Melbourne Sıfır Karbonlu Bir Şehir Olabilir
Nüshet Çamuşoğlu / nushet@ekoyapidergisi.org
Avustralya merkezli çevre danışmanlığı şirketi Finding Infinity, Melbourne’un 2030 yılına kadar sıfır karbon salımı yapan bir şehir hâline gelmesi için radikal ve uygulanabilir fikirler geliştirilmesini hedefliyor. Bu kapsamda ülkedeki önde gelen mimarlık stüdyoları iş birliğine davet edildi.

A New Normal: mimariyle iklim politikalarına yön vermek
Melbourne Tasarım Haftası kapsamında Boyd Baker House'ta düzenlenen “A New Normal” (Yeni Bir Normal) sergisi, geliştirilen 11 yenilikçi öneriyi kamuoyuyla buluşturdu. Serginin amacı, eksik kalan çevre politikalarının mimari projeler yoluyla görünür hâle getirilmesi.
Finding Infinity’nin kurucusu Ross Harding, bu eksikliği şöyle dile getiriyor: “İklim değişikliğiyle mücadele için ihtiyaç duyduğumuz politikaların %95’i hâlâ eksik. Bu projelerle, politika eksikliklerini somutlaştırarak değişimi hızlandırmak istiyoruz.”
Sergide öne çıkan projeler
Sergide yer alan projeler, sıfır karbon bir şehir oluşturmanın farklı yollarını ortaya koyuyor:
Breathe, günlük ambalaj ve Tetra Pak atıklarını döngüsel bir yapı malzemesine dönüştüren plastik geri dönüşüm merkezi önerdi.
OPENWORK, Kerstin Thompson Architects ve araştırmacı Josh Riesel, eski taş ocaklarında yerel bitki türlerinden biyomalzeme üretimi yapılmasını teklif etti.
NH Architecture, spor tesislerine entegre edilecek atık dönüştürme altyapısıyla topluluk odaklı enerji üretimini destekliyor.
Kosloff Architecture tarafından geliştirilen “Geleceğin Okulları”, enerji, su ve atık yönetimini merkeze alarak sürdürülebilir eğitimi destekliyor.

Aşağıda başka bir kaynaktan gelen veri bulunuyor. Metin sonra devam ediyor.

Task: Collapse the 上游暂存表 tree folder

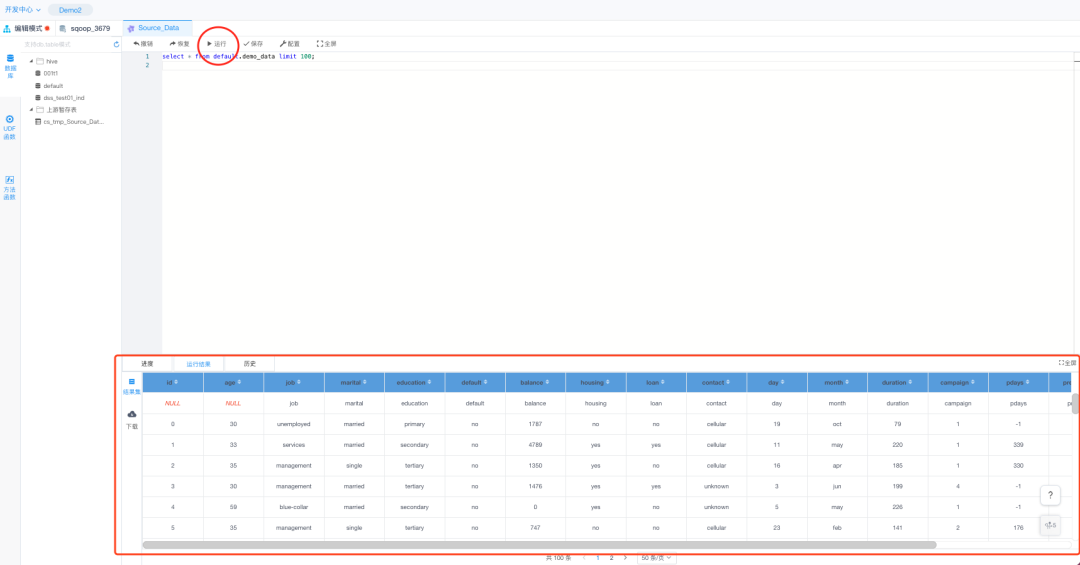Action: click(31, 110)
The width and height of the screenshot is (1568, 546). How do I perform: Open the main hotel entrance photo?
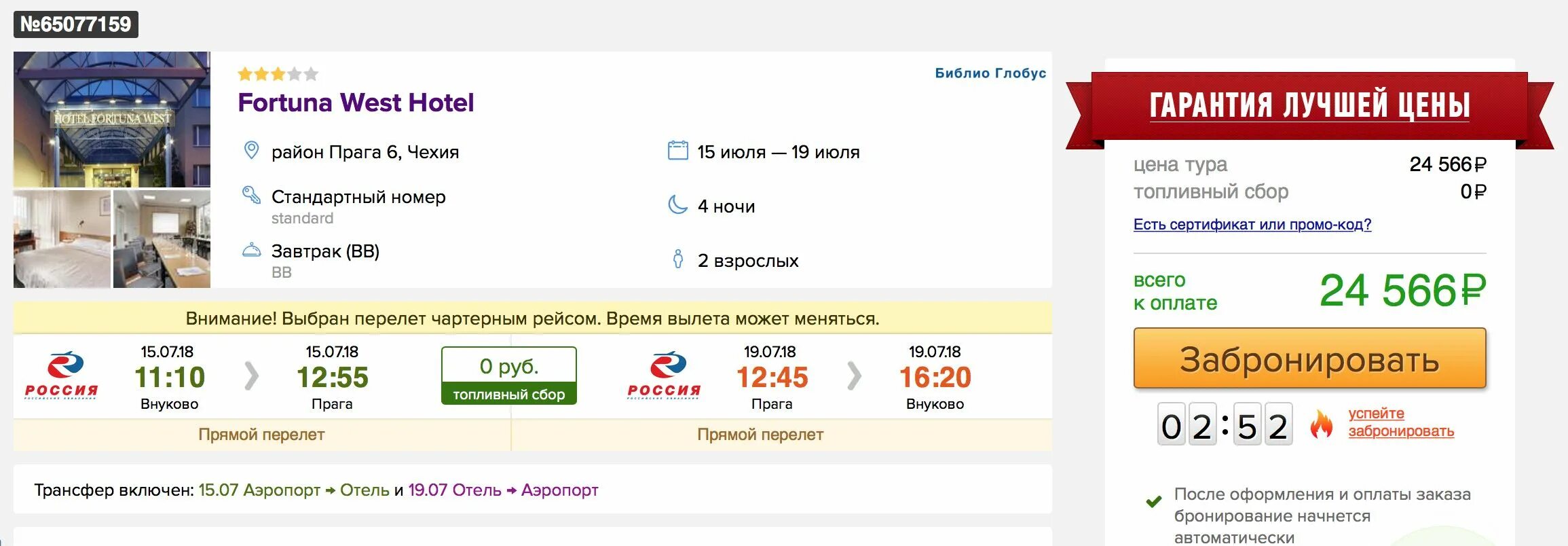112,120
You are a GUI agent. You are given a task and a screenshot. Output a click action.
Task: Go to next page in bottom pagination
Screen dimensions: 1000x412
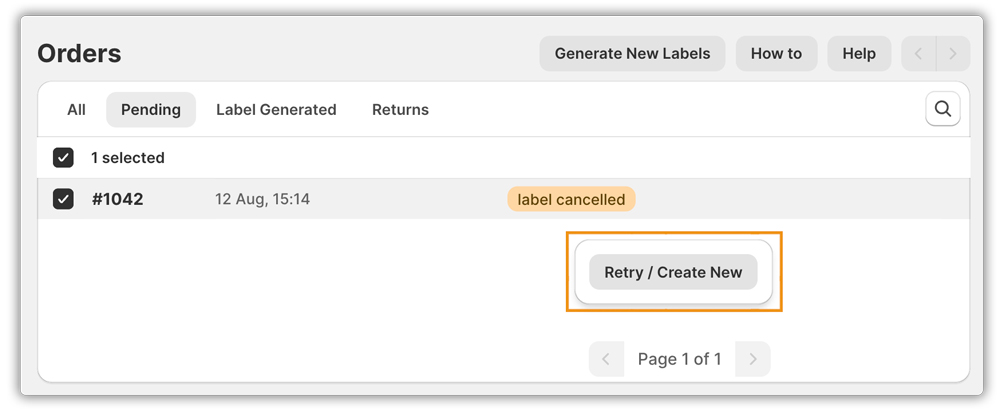pyautogui.click(x=753, y=359)
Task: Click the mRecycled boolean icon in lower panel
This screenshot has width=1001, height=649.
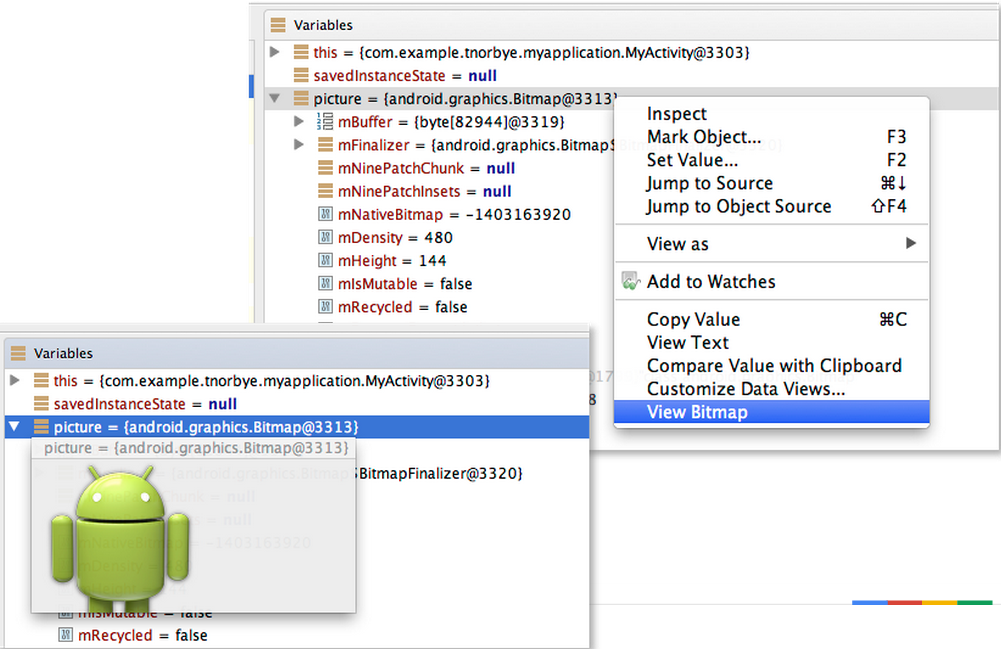Action: (x=65, y=635)
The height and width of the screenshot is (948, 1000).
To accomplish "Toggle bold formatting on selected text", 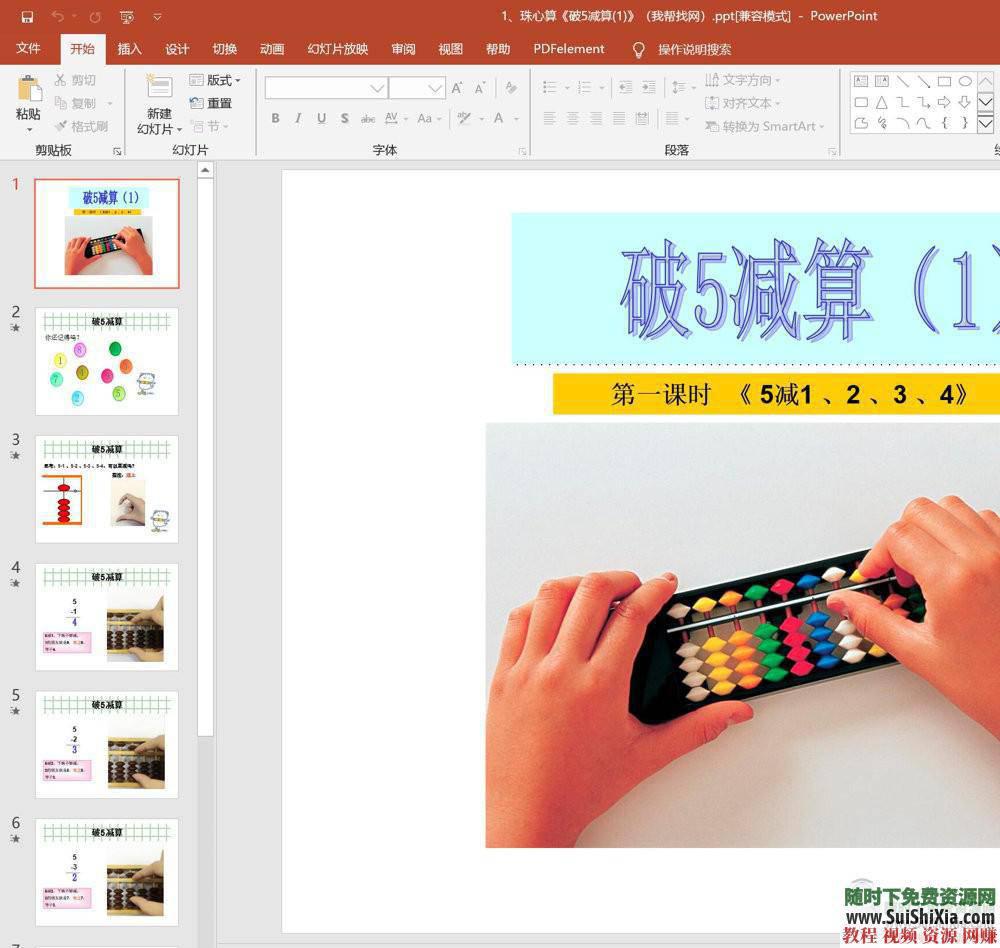I will point(274,118).
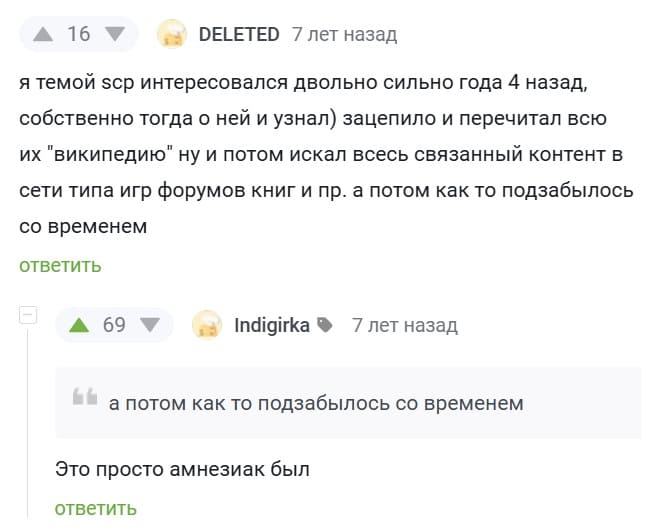646x531 pixels.
Task: Open the Indigirka username profile
Action: point(272,324)
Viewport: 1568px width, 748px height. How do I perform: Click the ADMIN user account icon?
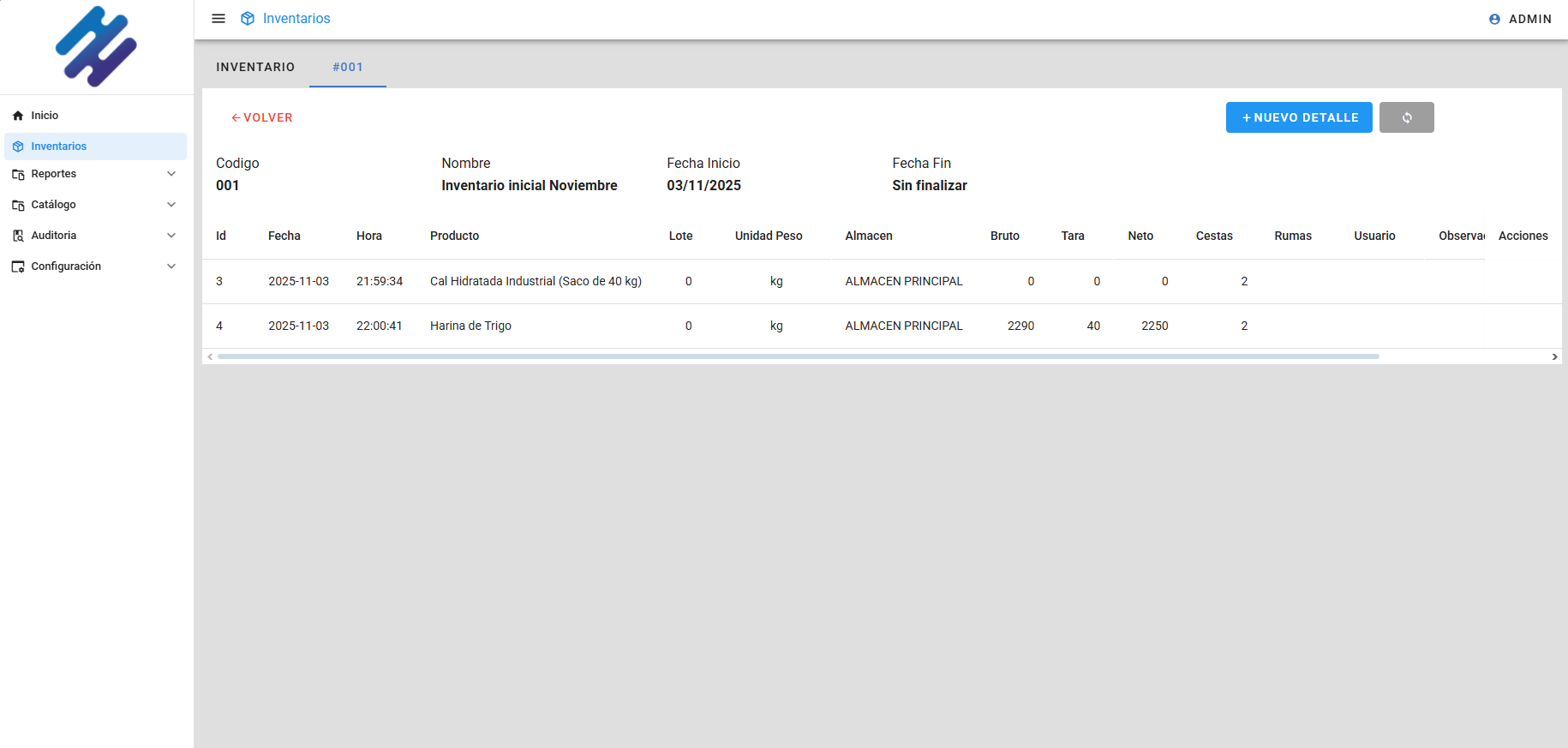1494,19
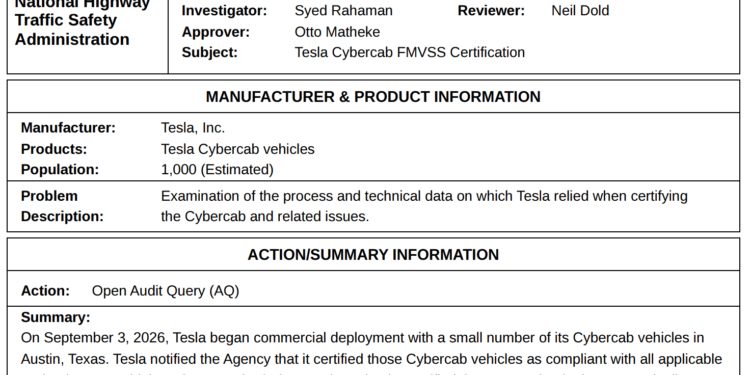The height and width of the screenshot is (375, 750).
Task: Click the September 3, 2026 date text
Action: 105,338
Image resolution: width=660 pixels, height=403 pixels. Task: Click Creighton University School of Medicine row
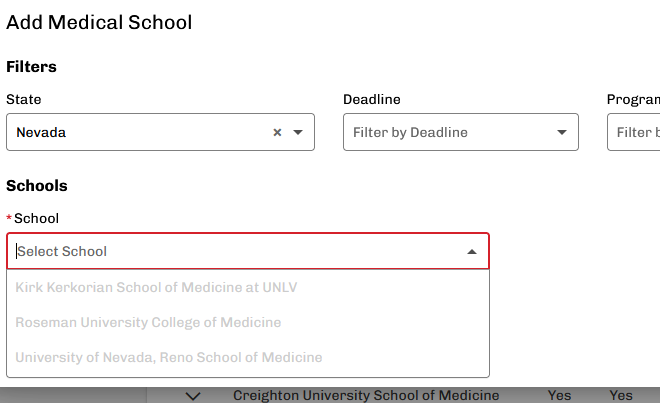(x=366, y=396)
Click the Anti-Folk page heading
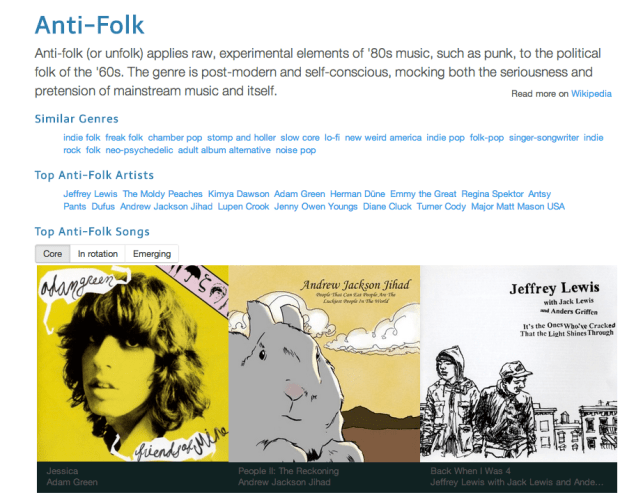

Tüm projeler kârlı ve uygulanabilir olmalı
Sergideki her proje, Boyd Baker House’un farklı odalarında mekâna özgü yerleştirmelerle sunuldu. Ancak serginin dikkat çeken bir yönü daha var: Ross Harding’e göre projelerin sürdürülebilir olması kadar, kendi kendini finanse edebilecek kârlılıkta olması da kritik.
“Şehirleri kendi kendine yeterli kılacak dönüşüm için gereken finansmanın %99’unun özel sektörden gelmesi gerektiğine inanıyorum. Bu nedenle projelerin uygulanabilir ve kârlı olması çok önemli.”
Mimarlık politikanın kültürel bir aracı
Harding, mimarlığın yalnızca fiziksel mekânları değil, toplumsal yapıları da dönüştürebileceğini belirtti:
“Mimarlık, politika, teknoloji ve finansı aynı potada eritebilir. Aynı zamanda bu mesajı kültürel bir dil aracılığıyla yayarak gerçek bir politikaya dönüştürebilir.”
Boyd Baker House: sürdürülebilir tasarımın sembolü
Serginin düzenlendiği Boyd Baker House, Avustralya’nın önemli mimarlarından Robin Boyd tarafından 1964-66 yılları arasında inşa edildi. Yapının kırsal çevreye uyumlu tasarımı ve su ihtiyacını karşılamak için planlanan taş silindirler, mimaride kaynak bilincine dair güçlü bir örnek oluşturuyor.

Fon sağlamak ve projeleri hayata geçirmek
Harding, sergide yer alan projelerin bir sonraki aşamasının fonlama ve inşa süreci olduğunu belirtti. 2021’deki ilk A New Normal sergisinde yer alan 15 projeden 8’i kayna bulmuş, 3’ü inşa edilmişti.

Geçtiğimiz yıl Sidney’de düzenlenen A New Normal sergisinde ise geri dönüştürülmüş atık suyla bira üreten bir bar gibi sıra dışı örnekler de yer aldı.
Sergiye katkı sağlayan ekipler
Sergiye katkı sunan diğer ekipler ise şöyle:
Public Realm Lab
Baracco+Wright ve Monash Mimarlık öğrencileri
MUIR
NMBW ve sanatçı Esther Stewart
Oculus
Winsor Kerr
SBLA
Tasarım bir değişim aracı olabilir
A New Normal sergisi, tasarımın sadece estetik bir alan olmadığını; çevresel dönüşüm, ekonomi ve politika için güçlü bir araç hâline gelebileceğini bir kez daha ortaya koyuyor.